══ INPUT FOR THIS TASK
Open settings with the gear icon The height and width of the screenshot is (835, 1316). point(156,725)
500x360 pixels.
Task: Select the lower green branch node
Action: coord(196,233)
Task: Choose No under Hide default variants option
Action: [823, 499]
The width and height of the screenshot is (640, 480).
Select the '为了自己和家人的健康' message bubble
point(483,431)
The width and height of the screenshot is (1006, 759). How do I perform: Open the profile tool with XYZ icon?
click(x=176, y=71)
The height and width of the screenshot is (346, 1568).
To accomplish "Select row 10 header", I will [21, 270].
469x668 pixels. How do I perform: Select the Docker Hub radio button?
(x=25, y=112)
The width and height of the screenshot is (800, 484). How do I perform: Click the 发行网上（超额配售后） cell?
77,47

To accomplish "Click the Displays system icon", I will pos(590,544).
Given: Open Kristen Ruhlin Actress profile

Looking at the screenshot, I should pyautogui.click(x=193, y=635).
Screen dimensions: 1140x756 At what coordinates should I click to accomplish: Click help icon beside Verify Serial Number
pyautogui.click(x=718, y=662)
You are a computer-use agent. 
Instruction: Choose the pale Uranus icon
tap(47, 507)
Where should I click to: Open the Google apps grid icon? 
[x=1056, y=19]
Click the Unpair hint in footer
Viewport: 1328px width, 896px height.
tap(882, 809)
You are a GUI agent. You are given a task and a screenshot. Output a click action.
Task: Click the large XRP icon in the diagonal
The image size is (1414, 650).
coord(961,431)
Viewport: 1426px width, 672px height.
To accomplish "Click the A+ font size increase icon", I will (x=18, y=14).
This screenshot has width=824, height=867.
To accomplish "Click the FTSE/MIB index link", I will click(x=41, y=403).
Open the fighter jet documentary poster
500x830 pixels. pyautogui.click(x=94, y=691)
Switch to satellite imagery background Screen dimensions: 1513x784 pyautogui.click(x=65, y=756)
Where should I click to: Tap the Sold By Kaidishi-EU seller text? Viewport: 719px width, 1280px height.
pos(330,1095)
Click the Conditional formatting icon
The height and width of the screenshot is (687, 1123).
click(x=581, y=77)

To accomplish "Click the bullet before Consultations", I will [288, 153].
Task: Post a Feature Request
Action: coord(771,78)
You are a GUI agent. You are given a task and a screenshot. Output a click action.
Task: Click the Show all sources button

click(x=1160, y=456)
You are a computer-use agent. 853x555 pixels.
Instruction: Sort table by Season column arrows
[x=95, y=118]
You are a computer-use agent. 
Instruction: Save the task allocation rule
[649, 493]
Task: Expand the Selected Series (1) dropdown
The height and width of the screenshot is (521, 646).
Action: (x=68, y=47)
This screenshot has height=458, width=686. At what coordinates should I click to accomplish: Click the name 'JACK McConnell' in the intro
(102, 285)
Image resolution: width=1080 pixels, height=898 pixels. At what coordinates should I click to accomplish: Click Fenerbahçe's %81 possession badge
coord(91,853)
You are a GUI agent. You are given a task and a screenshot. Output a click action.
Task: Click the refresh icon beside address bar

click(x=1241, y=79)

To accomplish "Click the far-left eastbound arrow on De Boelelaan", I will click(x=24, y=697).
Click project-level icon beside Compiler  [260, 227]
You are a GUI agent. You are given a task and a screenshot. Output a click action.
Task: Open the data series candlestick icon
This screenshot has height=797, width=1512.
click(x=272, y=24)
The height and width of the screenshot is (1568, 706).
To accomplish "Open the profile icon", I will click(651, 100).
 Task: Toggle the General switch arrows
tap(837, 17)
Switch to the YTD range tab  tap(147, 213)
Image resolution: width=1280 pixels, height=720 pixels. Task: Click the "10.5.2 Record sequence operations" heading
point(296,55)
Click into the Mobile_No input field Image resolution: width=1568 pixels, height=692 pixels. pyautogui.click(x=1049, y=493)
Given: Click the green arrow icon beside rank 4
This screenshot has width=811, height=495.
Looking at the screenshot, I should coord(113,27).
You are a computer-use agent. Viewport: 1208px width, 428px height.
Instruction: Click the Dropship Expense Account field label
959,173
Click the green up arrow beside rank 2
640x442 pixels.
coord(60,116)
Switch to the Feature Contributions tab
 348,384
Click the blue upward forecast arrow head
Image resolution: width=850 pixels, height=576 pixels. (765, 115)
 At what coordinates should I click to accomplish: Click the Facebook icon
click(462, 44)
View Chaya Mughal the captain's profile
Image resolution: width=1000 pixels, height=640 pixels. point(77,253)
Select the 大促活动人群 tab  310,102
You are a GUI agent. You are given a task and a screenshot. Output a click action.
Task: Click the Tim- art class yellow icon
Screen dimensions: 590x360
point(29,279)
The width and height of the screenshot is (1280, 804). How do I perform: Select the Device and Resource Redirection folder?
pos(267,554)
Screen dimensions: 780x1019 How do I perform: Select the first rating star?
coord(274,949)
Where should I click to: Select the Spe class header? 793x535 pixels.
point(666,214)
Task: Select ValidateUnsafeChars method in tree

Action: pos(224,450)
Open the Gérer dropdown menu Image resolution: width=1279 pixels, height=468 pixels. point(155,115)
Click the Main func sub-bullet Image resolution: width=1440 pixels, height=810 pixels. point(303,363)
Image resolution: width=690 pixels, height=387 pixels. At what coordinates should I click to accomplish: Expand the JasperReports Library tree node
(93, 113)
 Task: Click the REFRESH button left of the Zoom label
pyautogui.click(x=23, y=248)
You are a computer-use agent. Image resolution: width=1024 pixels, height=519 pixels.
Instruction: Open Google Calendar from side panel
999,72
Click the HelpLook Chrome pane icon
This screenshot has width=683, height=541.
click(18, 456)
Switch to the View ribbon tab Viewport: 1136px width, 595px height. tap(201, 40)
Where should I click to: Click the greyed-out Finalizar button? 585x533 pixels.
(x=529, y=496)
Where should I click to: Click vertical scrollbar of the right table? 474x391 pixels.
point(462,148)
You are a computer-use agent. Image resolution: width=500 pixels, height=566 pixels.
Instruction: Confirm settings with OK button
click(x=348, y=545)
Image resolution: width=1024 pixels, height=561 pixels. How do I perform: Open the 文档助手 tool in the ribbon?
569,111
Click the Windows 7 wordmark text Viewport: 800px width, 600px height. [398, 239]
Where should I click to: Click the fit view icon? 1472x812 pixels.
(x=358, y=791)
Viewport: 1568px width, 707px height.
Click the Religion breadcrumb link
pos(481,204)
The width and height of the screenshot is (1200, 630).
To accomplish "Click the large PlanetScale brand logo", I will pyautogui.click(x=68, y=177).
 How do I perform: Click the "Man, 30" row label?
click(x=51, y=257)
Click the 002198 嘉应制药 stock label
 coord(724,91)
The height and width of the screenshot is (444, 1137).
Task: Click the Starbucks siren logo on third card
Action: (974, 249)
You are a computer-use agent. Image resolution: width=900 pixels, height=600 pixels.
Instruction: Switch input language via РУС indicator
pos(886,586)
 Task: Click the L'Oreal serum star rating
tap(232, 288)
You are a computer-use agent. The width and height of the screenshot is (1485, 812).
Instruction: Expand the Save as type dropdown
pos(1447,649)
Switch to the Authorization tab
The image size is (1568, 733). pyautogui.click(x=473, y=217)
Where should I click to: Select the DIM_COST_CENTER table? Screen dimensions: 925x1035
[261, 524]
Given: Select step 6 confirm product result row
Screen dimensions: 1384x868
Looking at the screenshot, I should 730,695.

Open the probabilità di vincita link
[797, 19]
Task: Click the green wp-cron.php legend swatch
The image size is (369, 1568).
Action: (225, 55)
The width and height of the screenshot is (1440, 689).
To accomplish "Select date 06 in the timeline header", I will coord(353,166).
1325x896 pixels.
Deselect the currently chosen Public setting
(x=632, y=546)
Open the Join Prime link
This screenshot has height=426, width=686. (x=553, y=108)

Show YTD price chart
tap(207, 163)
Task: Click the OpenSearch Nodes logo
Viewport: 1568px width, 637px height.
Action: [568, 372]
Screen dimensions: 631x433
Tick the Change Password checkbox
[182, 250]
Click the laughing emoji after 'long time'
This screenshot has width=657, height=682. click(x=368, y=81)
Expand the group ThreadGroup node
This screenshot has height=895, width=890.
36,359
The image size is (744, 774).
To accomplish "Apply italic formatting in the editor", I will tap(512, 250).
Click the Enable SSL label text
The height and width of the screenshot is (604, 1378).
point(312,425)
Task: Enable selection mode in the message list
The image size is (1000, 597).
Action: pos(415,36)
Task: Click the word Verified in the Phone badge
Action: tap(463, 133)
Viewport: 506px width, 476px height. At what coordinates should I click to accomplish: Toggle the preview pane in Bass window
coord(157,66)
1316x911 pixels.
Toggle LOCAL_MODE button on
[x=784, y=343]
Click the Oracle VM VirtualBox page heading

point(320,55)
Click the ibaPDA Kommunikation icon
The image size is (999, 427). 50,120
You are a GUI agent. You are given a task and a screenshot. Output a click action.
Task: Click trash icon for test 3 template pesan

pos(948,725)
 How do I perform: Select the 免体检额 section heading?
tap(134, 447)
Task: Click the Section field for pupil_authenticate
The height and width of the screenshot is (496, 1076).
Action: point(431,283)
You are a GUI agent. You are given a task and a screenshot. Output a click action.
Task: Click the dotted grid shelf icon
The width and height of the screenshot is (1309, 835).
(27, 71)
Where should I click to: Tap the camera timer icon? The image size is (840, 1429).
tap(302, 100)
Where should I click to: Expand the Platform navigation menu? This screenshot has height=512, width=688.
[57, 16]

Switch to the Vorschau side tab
════
#### PROBLEM REQUIREMENTS
Restate word for word the lines above, beginning at the first one and ending at the line that carries "The height and width of the screenshot is (346, 1568).".

#### RESPONSE TO THE EXERCISE
Open settings with the gear icon The height and width of the screenshot is (835, 1316). point(156,725)
500x360 pixels.
Task: Select the lower green branch node
Action: coord(196,233)
Task: Choose No under Hide default variants option
Action: [823, 499]
The width and height of the screenshot is (640, 480).
Select the '为了自己和家人的健康' message bubble
point(483,431)
The width and height of the screenshot is (1006, 759). How do I perform: Open the profile tool with XYZ icon?
click(x=176, y=71)
The height and width of the screenshot is (346, 1568).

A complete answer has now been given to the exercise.